Both invocations were performed at the dinner table. Both intended to produce guilt in a child sufficient to clear the plate.
Context: In Ohio, JW’s parents and grandparents drew on a long American tradition of using China as the reference point for starving children. In Beijing, IW’s parents drew on Cultural Revolution rhetoric, in which capitalist America was officially characterized as a place of mass inequality and hunger. My parents realized this surprising symmetry in their respective childhoods after they had married.

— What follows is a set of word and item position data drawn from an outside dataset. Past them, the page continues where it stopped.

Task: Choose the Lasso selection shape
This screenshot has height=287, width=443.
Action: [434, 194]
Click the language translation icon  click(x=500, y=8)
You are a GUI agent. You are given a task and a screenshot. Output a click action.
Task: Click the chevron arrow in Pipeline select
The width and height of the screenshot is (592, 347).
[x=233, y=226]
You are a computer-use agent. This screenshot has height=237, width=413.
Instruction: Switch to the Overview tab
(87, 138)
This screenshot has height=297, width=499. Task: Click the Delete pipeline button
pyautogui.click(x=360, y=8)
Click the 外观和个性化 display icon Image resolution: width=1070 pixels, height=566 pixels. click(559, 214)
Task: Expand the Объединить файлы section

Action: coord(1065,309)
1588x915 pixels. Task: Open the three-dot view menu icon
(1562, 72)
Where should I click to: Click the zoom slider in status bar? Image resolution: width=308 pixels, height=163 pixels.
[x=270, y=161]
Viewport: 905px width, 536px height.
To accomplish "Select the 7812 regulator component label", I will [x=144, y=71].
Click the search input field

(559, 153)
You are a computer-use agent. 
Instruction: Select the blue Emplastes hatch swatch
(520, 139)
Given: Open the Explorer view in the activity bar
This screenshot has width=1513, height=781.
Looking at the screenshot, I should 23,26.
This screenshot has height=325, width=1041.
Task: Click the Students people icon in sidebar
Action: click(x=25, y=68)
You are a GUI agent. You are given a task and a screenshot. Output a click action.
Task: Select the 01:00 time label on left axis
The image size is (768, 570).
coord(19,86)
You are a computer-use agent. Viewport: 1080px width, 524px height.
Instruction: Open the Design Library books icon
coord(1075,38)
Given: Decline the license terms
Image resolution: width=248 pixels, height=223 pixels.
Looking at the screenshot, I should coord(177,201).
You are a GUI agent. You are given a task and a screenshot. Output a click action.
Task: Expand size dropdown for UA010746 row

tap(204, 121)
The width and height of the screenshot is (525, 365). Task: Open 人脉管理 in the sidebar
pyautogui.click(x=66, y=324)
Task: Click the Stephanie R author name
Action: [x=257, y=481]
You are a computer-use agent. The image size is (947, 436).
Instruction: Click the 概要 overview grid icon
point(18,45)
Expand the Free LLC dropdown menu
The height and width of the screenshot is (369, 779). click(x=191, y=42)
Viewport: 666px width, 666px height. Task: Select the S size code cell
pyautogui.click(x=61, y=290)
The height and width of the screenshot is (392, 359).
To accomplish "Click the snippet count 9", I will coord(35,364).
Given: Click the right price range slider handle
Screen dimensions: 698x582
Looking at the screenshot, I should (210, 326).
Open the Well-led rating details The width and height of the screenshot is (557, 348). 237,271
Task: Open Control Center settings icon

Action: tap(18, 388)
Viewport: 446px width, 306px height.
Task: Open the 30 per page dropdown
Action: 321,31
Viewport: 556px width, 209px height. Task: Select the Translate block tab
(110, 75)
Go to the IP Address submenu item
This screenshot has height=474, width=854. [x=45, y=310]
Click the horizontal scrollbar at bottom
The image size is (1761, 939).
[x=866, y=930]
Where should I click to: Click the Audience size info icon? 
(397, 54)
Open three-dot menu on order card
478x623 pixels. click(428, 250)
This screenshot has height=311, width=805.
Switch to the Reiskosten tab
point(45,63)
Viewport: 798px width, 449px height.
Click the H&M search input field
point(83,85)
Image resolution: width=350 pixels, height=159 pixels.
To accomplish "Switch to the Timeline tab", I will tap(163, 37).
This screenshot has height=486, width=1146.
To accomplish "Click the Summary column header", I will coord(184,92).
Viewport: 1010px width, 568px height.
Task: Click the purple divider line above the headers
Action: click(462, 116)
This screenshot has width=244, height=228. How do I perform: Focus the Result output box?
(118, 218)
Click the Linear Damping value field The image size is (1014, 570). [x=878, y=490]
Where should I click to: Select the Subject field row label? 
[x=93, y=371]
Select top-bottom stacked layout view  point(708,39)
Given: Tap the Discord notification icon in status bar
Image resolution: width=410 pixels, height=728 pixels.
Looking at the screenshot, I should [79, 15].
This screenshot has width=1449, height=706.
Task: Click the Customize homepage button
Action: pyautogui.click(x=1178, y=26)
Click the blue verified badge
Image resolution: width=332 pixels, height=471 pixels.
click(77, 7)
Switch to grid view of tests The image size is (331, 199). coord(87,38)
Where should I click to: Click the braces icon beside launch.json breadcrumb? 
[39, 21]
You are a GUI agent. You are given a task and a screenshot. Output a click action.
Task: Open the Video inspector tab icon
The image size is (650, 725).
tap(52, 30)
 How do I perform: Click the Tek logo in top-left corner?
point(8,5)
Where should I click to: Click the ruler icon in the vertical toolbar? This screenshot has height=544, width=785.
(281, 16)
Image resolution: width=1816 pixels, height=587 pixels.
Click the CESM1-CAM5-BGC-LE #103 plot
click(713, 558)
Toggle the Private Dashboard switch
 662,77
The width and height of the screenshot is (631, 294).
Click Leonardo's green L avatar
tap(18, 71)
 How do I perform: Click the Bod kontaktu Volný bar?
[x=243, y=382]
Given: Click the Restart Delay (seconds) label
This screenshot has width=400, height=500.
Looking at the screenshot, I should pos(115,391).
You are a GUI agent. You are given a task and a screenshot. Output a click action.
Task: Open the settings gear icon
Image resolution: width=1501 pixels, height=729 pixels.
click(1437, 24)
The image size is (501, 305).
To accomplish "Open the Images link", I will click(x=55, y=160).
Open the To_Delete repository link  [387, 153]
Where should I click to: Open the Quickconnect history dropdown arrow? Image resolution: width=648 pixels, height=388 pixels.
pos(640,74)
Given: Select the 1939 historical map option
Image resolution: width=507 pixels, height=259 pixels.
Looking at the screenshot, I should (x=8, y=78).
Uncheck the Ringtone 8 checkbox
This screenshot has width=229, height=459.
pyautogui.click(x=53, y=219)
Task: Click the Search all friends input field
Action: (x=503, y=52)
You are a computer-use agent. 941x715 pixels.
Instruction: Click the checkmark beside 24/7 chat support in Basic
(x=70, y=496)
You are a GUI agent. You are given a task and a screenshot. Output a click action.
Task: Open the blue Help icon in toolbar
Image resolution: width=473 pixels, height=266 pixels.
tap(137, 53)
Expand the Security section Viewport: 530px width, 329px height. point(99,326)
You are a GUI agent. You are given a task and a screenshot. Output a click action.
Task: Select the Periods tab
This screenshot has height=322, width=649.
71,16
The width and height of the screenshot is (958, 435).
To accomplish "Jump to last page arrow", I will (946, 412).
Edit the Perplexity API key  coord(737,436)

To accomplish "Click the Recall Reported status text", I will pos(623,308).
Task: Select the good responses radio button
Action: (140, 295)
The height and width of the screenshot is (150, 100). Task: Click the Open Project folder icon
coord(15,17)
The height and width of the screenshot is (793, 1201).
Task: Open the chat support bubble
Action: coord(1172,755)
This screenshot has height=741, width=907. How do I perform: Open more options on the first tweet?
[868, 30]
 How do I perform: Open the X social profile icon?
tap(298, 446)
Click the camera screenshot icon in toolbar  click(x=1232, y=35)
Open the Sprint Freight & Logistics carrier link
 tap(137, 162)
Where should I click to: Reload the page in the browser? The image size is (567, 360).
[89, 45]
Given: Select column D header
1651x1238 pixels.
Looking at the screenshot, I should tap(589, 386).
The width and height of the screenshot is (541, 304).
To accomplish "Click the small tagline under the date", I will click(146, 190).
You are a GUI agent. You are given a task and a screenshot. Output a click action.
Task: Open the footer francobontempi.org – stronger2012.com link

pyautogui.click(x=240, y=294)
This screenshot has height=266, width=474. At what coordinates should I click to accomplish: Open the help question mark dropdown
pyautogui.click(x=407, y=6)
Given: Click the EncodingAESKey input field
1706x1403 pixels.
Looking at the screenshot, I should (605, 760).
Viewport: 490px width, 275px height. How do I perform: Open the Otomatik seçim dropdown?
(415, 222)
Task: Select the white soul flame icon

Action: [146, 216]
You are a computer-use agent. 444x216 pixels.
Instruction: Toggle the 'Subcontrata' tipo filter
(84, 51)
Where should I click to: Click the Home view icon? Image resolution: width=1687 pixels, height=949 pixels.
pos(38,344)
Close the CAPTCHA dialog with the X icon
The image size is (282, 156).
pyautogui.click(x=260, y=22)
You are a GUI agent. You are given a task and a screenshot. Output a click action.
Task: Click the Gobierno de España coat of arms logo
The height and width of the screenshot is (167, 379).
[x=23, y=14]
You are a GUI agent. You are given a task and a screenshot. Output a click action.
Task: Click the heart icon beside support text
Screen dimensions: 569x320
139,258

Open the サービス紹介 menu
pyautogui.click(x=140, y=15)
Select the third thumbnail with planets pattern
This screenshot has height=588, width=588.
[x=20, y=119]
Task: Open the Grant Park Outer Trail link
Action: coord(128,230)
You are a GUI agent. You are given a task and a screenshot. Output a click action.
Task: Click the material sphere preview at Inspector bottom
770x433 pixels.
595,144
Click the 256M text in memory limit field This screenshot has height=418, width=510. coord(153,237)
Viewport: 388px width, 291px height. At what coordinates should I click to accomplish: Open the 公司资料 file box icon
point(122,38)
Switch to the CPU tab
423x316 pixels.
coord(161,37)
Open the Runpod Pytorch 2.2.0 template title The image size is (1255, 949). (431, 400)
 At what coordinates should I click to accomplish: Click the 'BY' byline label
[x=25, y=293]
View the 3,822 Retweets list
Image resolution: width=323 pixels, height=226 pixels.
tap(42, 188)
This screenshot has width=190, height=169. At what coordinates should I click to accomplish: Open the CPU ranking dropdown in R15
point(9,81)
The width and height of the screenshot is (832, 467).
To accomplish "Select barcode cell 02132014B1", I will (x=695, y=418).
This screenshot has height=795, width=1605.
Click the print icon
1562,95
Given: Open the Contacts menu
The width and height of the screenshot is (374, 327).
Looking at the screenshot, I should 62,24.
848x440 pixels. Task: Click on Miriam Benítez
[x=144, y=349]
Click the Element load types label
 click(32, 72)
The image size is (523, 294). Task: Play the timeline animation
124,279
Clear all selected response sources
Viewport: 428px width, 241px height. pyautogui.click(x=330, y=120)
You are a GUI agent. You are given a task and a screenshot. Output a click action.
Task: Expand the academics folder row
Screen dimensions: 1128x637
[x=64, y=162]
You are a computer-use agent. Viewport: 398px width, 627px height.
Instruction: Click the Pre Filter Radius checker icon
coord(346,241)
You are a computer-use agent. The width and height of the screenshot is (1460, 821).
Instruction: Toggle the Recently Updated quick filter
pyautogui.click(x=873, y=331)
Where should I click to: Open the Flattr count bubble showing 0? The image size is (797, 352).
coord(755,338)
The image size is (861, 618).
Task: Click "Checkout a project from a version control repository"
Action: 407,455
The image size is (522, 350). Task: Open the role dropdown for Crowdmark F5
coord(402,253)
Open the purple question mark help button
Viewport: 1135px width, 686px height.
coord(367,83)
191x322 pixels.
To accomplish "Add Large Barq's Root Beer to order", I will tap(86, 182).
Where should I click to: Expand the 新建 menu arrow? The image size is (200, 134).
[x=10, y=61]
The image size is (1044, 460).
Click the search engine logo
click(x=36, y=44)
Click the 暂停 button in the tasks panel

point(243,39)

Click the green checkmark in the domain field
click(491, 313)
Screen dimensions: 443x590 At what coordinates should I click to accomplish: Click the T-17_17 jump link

Analysis: The mealtime “starving children” phrase is a textbook example of folk speech functioning as parental disciplinary technique. What is notable here is the mirror: in the same decade, parents in Ohio and parents in a Beijing suburb were deploying the identical rhetorical structure with the other country supplying the sympathetic reference point. In the United States, China is the pitiable other nation filled with hungry children, in China, it’s America. The form is highly stable across speakers, the only thing that varies is which country gets named, which is itself dictated by where you are sitting at dinner. It’s very interesting to me this convergent evolution from two sides of the world of deploying guilt and sympathy against stubborn children.